A dinosaur crosses a grocery store parking lot, chasing a poor girl, and the thought I can't shake is why didn't someone think of this earlier? Sure, The Sci-Fi Channel has had a number of horrible movies involving dinosaurs in modern times (the aptly-named Raptor Island springs to mind), but with the modern resurgence of TV sci-fi, especially on the BBC with the great Doctor Who and greater Torchwood, why hasn't there been a "dinos in modern times" show that took its production seriously? Enter Primeval, another solid hit for one of the more consistently interesting networks out there, BBC America. After a few rough spots in the premiere, Primeval settles into a nice groove and should entertain millions of genre fans looking for something new on DVD this holiday season. Keep your holiday movies. Give me Primeval.
"Darwin provides most of the answers. It's the pieces that don't fit that interest me." So says Professor Cutter (Douglas Henshall), a man interested in reports of unusual fossils and grainy pictures of never-before-seen creatures who finds himself in the middle of the story of the millennium when a rift opens up between time periods, allowing big, scaly baddies to roam the forest, try and eat children, and snack on bovine. Imagine a window between now and 20,000 years ago. Primeval actually plays it mostly straight with government involvement (a la the conspiracies at the heart of The X-Files) trying to cover up the discovery and life-and-death action scenes. How would people respond to such a discovery? Both people who know something about the period and average people whose awareness of dinos extends only to the work of Michael Crichton? Making matters more interesting is that Cutter's wife Helen disappeared near the rift years earlier and the Professor finds evidence that she survived for at least a while in prehistoric times and may actually still be alive.
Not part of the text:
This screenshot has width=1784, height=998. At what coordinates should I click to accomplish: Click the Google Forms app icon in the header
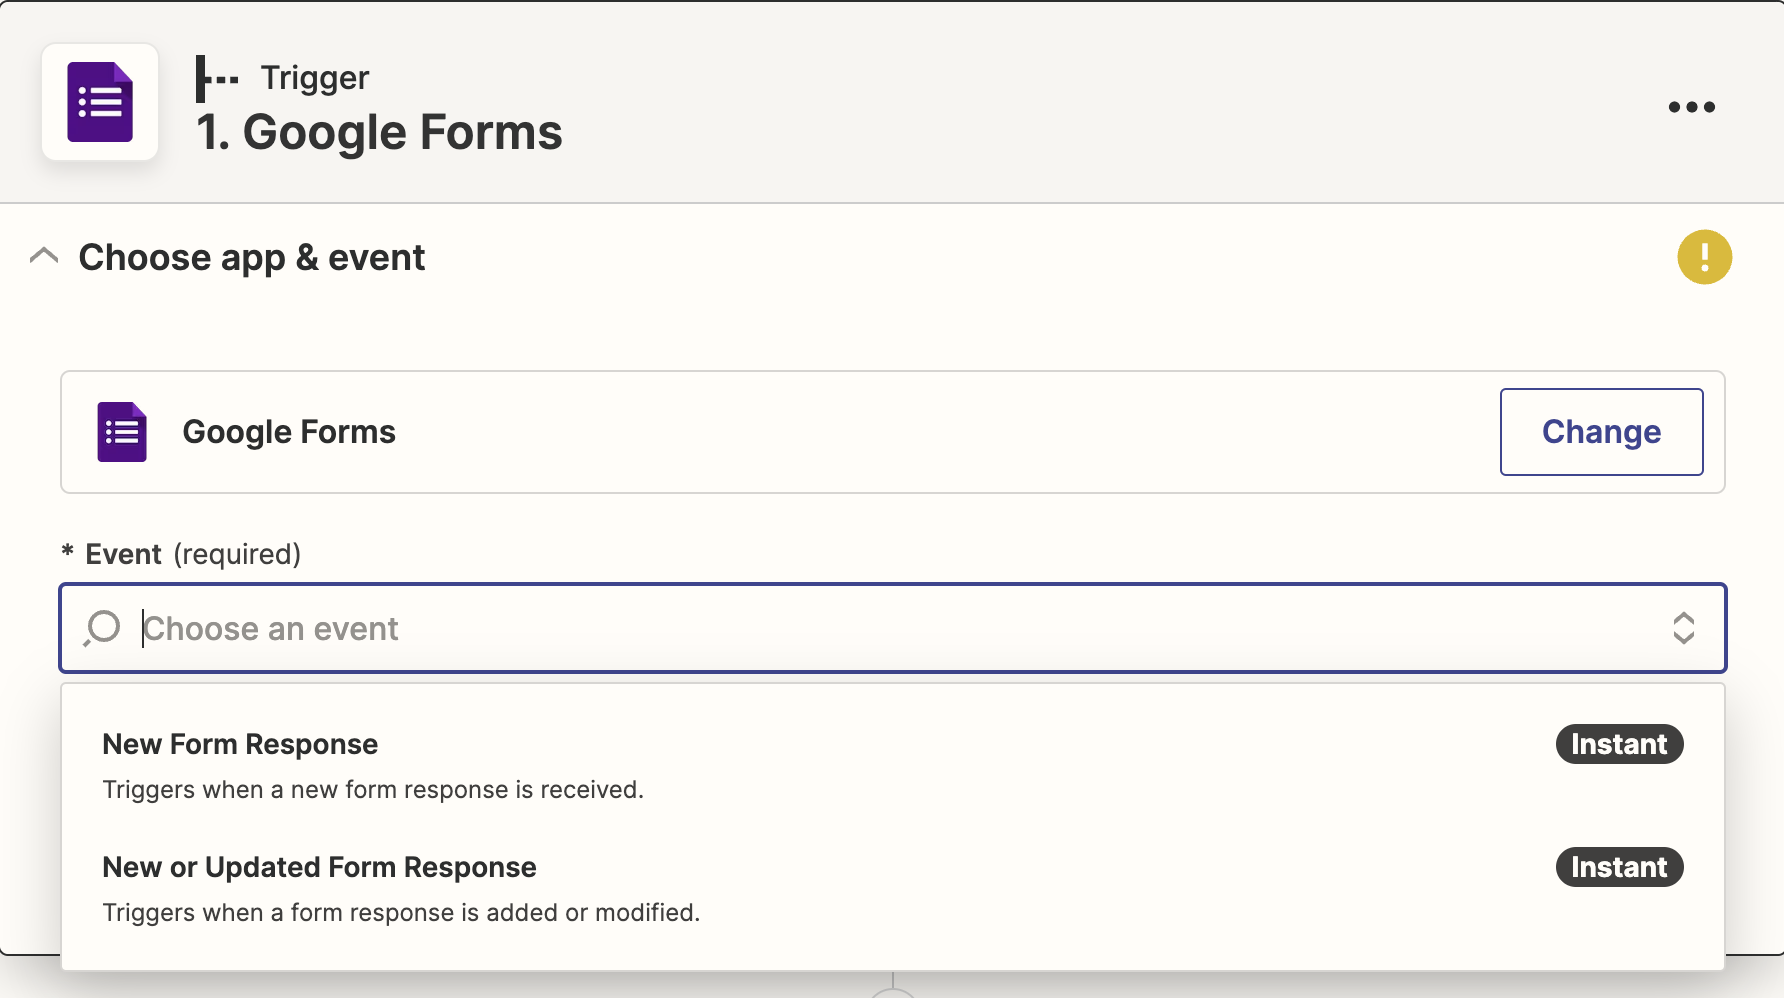tap(99, 101)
What BBC shows are getting right that Sci-Fi Channel shows aren't is the perfect mix of the ridiculous and the serious. You need to take your concept seriously, but you also can't make a show about giant prehistoric spiders with a completely straight face. There needs to be a little tongue-in-cheek but also not over-the-top cheese like the Sci-Fi Channel original movies. It's that balance that's so difficult to maintain that the Brits seem to get right more often than the Americans and it's that balance that Primeval totally nails. It's one of the more interestingly written new shows of 2008.
The video and audio on the first volume of Primeval are good because BBC/WB spreads out the 13 episodes of the first two seasons over four discs. Fewer episodes per disc makes for higher video and audio quality. But the special features are a little "eh". The 45-minute making-of is great and there's a detailed look at the second season but the commentaries are hard to find (they're on 7 and 10 by the show's producers and director) and there are no deleted scenes or cast commentaries. Sci-fi fans have come to expect treasure troves of special features and Primeval is just so-so in that department. Fans deserve more. Even the ones who don't know they love Primeval yet but soon will.